Нат аккуратно положил цитру в футляр и засунул его подальше на верхнюю полку. Взяв свою гитару, висевшую в углу, он придвинул стул поближе к Салли Мэ и настроив инструмент на нужный лад, обратился к сестре:

– Твоя очередь.

Под аккомпанемент брата девочка исполнила старые горные баллады чистым, красивым голосом, становившимся особенно эмоциональным, когда она пела о неразделенной любви. Но вот Салли Мэ и Нат закончили свой репертуар. Юноша продолжал играть, и все, даже маленький Джозеф, стали петь гимны, в поэтической форме повествующие об истории их родины, и церковные хоралы.

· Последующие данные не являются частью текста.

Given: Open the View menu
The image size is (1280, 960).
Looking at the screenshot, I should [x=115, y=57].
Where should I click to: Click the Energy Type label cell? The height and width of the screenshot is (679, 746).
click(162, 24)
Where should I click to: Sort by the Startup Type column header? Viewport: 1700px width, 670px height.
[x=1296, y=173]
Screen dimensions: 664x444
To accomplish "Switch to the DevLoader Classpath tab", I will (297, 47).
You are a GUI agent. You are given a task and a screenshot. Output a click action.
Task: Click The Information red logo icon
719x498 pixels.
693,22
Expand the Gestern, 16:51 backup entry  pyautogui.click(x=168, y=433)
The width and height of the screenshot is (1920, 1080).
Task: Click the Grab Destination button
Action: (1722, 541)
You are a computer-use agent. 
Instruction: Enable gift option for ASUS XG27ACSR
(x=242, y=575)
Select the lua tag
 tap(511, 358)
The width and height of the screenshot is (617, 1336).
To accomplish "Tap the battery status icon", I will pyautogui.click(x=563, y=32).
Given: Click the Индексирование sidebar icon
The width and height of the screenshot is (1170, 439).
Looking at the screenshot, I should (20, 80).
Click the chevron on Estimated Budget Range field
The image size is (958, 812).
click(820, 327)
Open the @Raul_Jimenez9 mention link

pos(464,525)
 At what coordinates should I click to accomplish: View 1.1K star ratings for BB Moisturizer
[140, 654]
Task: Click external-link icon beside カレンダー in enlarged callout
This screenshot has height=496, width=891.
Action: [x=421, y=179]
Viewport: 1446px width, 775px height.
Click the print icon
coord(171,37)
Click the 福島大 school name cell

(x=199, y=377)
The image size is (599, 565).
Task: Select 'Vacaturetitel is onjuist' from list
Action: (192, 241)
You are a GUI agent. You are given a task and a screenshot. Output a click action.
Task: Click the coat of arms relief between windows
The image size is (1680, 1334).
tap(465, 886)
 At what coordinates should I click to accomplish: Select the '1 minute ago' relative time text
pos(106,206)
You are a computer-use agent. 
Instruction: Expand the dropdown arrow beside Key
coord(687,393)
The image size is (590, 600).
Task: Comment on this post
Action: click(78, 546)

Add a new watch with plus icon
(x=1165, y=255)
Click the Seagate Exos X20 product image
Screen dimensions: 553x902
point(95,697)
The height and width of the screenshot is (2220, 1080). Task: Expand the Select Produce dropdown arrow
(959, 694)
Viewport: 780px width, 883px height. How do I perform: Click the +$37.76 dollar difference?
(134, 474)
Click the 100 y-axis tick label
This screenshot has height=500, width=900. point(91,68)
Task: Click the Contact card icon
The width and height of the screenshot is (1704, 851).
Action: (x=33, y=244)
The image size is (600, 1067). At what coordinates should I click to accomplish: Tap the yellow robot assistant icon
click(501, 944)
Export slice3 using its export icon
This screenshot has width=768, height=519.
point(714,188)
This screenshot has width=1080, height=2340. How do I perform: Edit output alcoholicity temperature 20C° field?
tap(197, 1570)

Элизабет сначала робко, а потом все уверенней присоединилась к поющим, вплетая в их слаженный хор свой высокий голос. Необыкновенное чувство охватило ее: вот сейчас, сидя перед пылающим камином и вместе со всеми исполняя песни, освященные веками, она по-настоящему осознала, что такое семейный очаг и преисполнилась восхищением перед всеми, кто так бережно хранит свою историю и передает ее в рассказах и песнях из поколения в поколение. Виндфилды открыли для нее новый мир, и она была им так благодарна за возникшую между ними близость, за подаренные надежды. Ведь и у нее с Тедди может когда-нибудь быть такая же дружная семья, даже если ее воспоминания и не будут столь счастливыми.

Затихли последние звуки «Уайлвудской церкви», светлая тишина опустилась на комнату. Руфь, вздохнув, посмотрела на дверь:

– Как жаль, что Логан в последнее время не приходит петь вместе с нами. У него такой красивый голос.

Девочка сказала это без всякой задней мысли, но Бет почувствовала угрызения совести, зная, что он не приходит только из-за нее.

Музыкальная часть вечера закончилась, и Элизабет стала читать Даниэля Буна, историю горца. Джозеф, прикорнув у ног бабушки Джо, стал клевать носом и скоро задремал, и Нат, притушив лампу, унес малыша в постель. Девушка снова погрузилась в свои размышления и не заметила, как остальные тихо покинули комнату.

В кресле, перед потрескивающим камином было тепло и уютно. Бет слегка покачивалась, голова ее постепенно клонилась к плечу, глаза, завороженные язычками красно-оранжевого пламени, затуманились, и, наконец, усталость взяла свое, ресницы сомкнулись, и сон окутал маленькую фигурку у затухающего огня.

– Логан! – Руфь радостно вскрикнула.

– Привет всем! Вот, думаю, дай-ка зайду для разнообразия к вам на веселье, – мужчина прошелся по комнате, двигаясь между лампой и камином, и отбрасывая на стену длинную колеблющуюся тень.

Элизабет, испытывая странное чувство неловкости в его присутствии, поежилась в кресле, словно пытаясь стать совсем незаметной. Сердце девушки забилось быстрее и дыхание участилось, когда он уселся на отрезок бревна, служивший подставкой для ее ног, и прислонился спиной к каминной трубе.

Она старалась не смотреть на него, но приятно-горьковатый аромат туалетного мыла, смешанный с крепким запахом чистого здорового мужского тела, дразнил и манил ее. И не удержавшись, глянув на Логана украдкой, Бет глазам своим не поверила: на нее в упор смотрел самый красивый мужчина, какого она когда-либо встречала.

– Хэлло, учительница, – вот и все, что он произнес, но богатый разнообразными оттенками тембр его голоса, проник ей в самую душу, затронув ее чувства, как рука мастера трогает тонкий инструмент.

– Хэлло, – едва переводя дыхание, тихо ответила она.

В отблесках пламени очага его волосы, аккуратно постриженные и причесанные, блестели, как полированное золото. Темные длинные ресницы выразительно оттеняли сияющие дымчато-голубые глаза. Блики света играли на лице Логана, подчеркивая то ямочки на чисто выбритых щеках, то сильные, выступающие вперед челюсти, то прямой, словно из камня высеченный нос. Над массивным упрямым подбородком полные губы большого чувственного рта изогнулись в широкой улыбке, открывая ровные белые зубы:

– Я что, прохожу специальный осмотр? – растягивая гласные, пробасил он.

– Простите, – пролепетала Бет, опустив голову. Внезапно ей стало жарко, и она догадалась, что покраснела от кончиков пальцев на ногах, до корней волос на голове.

Логан только усмехнулся.

– Элизабет, ты разве не собираешься дочитывать рассказ до конца, – словно откуда-то издалека донесся до нее голосок Руфи.